Chicken Police: Paint it RED! Review

Richard Walker

As a title, you'd think that 'Chicken Police' would effectively tell you everything you need to know about developer The Wild Gentlemen's strange point-and-click adventure. You are a detective, and you also happen to be a chicken. What the title doesn't tell you is that you'll end up investigating cases involving a cat who's in a relationship with a rat, and you, the chicken, end up bewitched by the sultry cat, and, meanwhile, the insects live on the fringes of society in abject poverty. To say that Chicken Police is a bit weird is a gross understatement.


You walk the walk, but do you bwark the bwark?

As Sonny Featherland, you and partner Marty MacChicken (I'm not making this up) become embroiled in all manner of film noir-inspired intrigue, with predators and prey co-existing in some sort of delicate truce. Able to explore various locations across the monochrome city of Clawville, you're tasked with scouring the environment for clues and chatting with the myriad animal-headed denizens in all manner of places, both glamorous and grimy.

Chicken Police is an undeniably odd game, and some of its animal-headed humanoids are deeply disturbing. But it's also a fairly savvy narrative adventure that displays an understanding of the film noir genre, peppering knowing winks to classics like The Big Sleep (The Big Sheep) and possessing all of the tropes that you'd associate with a noir flick. A femme fatale, a downtrodden gumshoe protagonist, scene-setting voiceover from said main character, and a grisly murder among the identifiable hallmarks. It's like a Raymond Chandler novel or a Humphrey Bogart film. With chickens.

And while the rich black-and-white visuals are inviting, the animal heads can be initially off-putting, but then, the game's absurdist humour wouldn't necessarily work without them. Not that it always works here. Often the script, especially the banter and interplay between Sonny and Marty, falls flat, with awkward, unnatural exchanges that tend to raise an eyebrow rather than a smirk. Not that there aren't some funny moments, but they're negated by the ham-fisted attempts at eliciting a laugh that surround the all-too-rare instances when the script gels.

There's a lot of dialogue in Chicken Police, too – reams upon reams of it – so it's perhaps unsurprising that sometimes the accompanying text for the vocal performances (the game is fully voiced) doesn't reflect what's being said. You'll also need the patience of a saint to sit through every single rambling line, question, and exchange – goodness knows Chicken Police could have used a brutal edit to keep its sequences punchy, rather than long, meandering tracts of throwaway chatter and questions.

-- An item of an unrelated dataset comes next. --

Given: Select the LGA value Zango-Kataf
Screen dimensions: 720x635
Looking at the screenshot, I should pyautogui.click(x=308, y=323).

Probing a witness, having spoken to them long enough, opens up its own line of compartmentalised questioning, which you're subsequently graded on, and getting a five-star rating is tricky – not necessarily for the right reasons. In a detective game like LA Noire, you had facial expressions and body language as a visual cue, but in Chicken Police, it's hard to see whether a woman with a big crocodile head is lying or not. Sonny will interject and help you choose the right line of questioning, but it still feels somewhat arbitrary.


Some fairly nifty puzzles keep things mildly interesting throughout Chicken Police's voyage into the outrageously outlandish (just wait until you get to 'The Sweltering Nile', a brothel full of sultry men and women, with animal heads, naturally), and as the plot thickens and Sonny Featherland's case becomes more personal and more intriguing, it becomes easier to forget that you're playing a point-and-click yarn featuring an Irish beaver, a shady owl doctor, a cafe-owning raccoon, and a cockney hedgehog. And two bickering chickens at the centre of it all.

Chicken Police isn't without its issues, but it's still a bizarre curio that increasingly garners your interest as you delve deeper into its literal rabbit hole. If you've a penchant for the weird, and fancy a unique point-and-click detective game, this might hold some modicum of appeal for you. What other game has you trading barbs with intrepid journalist Timothy the seagull, insulting a bartending horse, or attempting to talk to a taciturn busking fly? I can't think of one. Is Chicken Police a work of surrealist art? Probably not, or, as Marty MacChicken astutely observes while admiring a painting, perhaps “it's so ART, I'm scared to have an opinion.”

 

Some really lovely smooth jazz music and impressive voice acting – Chicken Police sounds really good.

Rich monochrome scenery and weird human/animal hybrid characters, Chicken Police does sort of work, despite being a bit disturbing at times.

Pan the camera around, scour the environment with your cursor, chat to the NPCs, and extract clues. That's the crux. Puzzles and mini-games add spice.

A hardboiled detective story that doesn't outstay its welcome. The longer you play, the more sense it sort of seems to make.

A list that adds a nice bit of replay value and lends ample impetus to nail your interrogations. None too shabby.

Completely batshit, Chicken Police: Paint It RED! is a film noir-inspired point-and-click adventure with animal heads that's every bit as nutty as it sounds. It's also quite good, despite a clunky script and slow pacing.